And then I mentioned that we’re in hot and heavy talks with some big-deal producers for LIZZIE and that’s very exciting but also very stressful because of all the contract negotiating and feeling like at any moment you could agree to something and inadvertently hurt someone’s feelings or ruin your life. Not really, but it feels like that sometimes.
And I thought I had a deep point to make about the vicissitudes of life and my New Year’s resolution to resume my daily meditation practice. I wanted to take a stand against the anti-resolution sentiment this time of year, I think spurred by the fact that most people don’t keep their resolutions. But since when is failure a good excuse for not trying? The practice of making resolutions, or setting intentions, for the New Year is ancient and crosses cultures and religions. It used to be that people would make promises to a god or gods or God. I think now we mostly make promises to ourselves. To exercise, eat better, smile more. Why not?
But when I read back over my draft, it was boring and didn’t even make much sense, so I didn’t post it.
Come to think of it, that’s sort of the crux of the problem I’m trying to solve, that my thoughts never settle, never clear, as my mind is pulled from this excitement to that dread.
New York is no help. There’s so little quiet or open space, everyone pushing. I remember this feeling from the last time I lived here, tense and angry much of the time, but back then I had nothing to compare it to. Now that I’ve been away from the city and back and know how unnatural and unhealthy this environment is, I’m less willing to defend it. I don’t remember the exact quote, but I heard Fran Leibowitz say that to be a New Yorker is to walk around in a constant rage, which is true, and sad, and frightening when you imagine 8 million people rushing around to an internal monologue of murder.

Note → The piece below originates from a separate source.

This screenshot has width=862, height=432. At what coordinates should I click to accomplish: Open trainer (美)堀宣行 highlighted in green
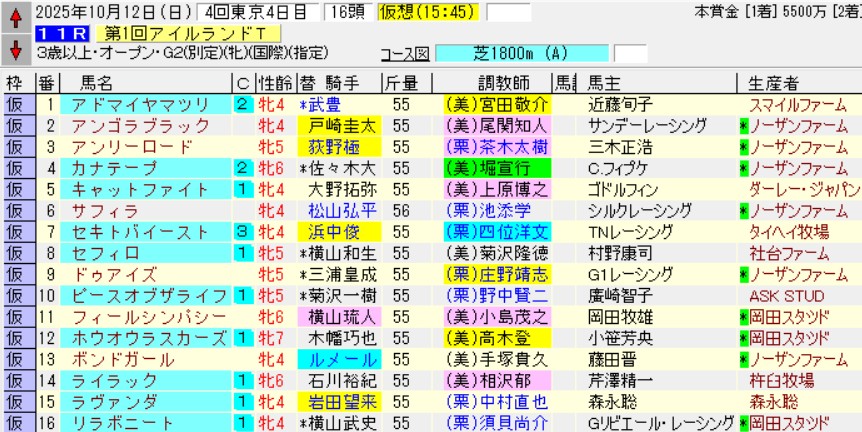497,168
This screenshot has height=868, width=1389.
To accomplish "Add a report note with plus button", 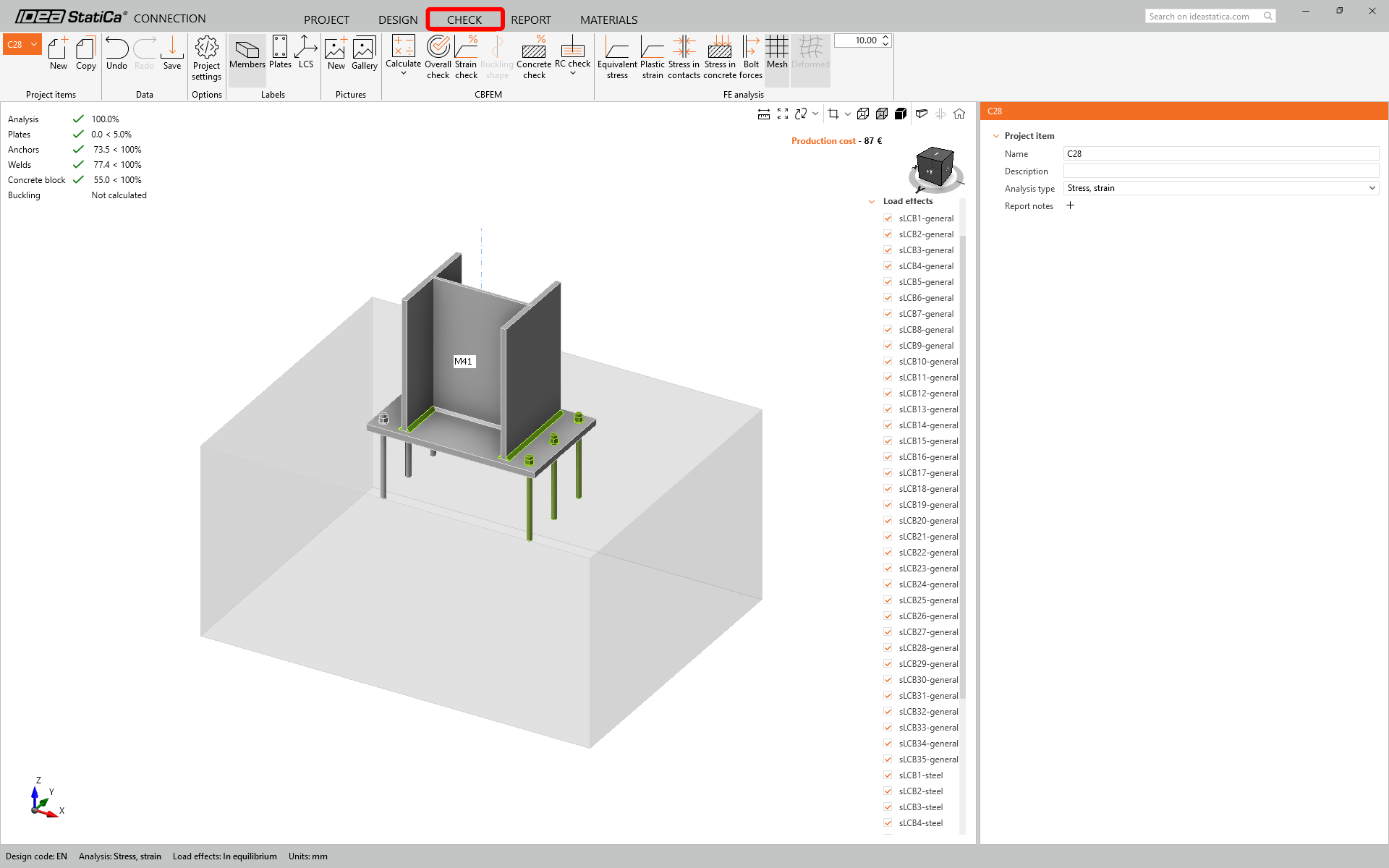I will (1070, 205).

So I have resolved to start meditating daily again. Ten minutes a day, to start. It’s a small commitment. It has to be because when is there time? How is adding yet another activity to an already hectic schedule going to help anything? Isn’t that the source of so much of the anxiety in the first place. The times when I was religious about meditating I wasn’t living in New York or I wasn’t working a day job. But I can make 10 minutes in the morning. Wednesday didn’t count because it was a holiday, but yesterday and this morning I sat for ten minutes and was surprised when the bell rang -- I thought it had only been 4 or 5. I’m out of practice, so it wasn’t easy, but it gets easier and that’s the point, to train your mind to stop wandering and spinning and torturing you (and everyone around you for that matter -- I’ve come to completely rely on C to cushion me from my neuroses because I know that he will put up with just about anything and still love me. But that’s no reason to push it to the limit. I aggravate myself, how could I not be aggravating him?).
Good things will happen and bad things will happen and both are powerful and compelling. I can’t change that. I want a way to receive all this stuff without freaking out at every little bit of news, every question, every decision required. In meditation you practice putting aside your thoughts and returning to your basic sanity.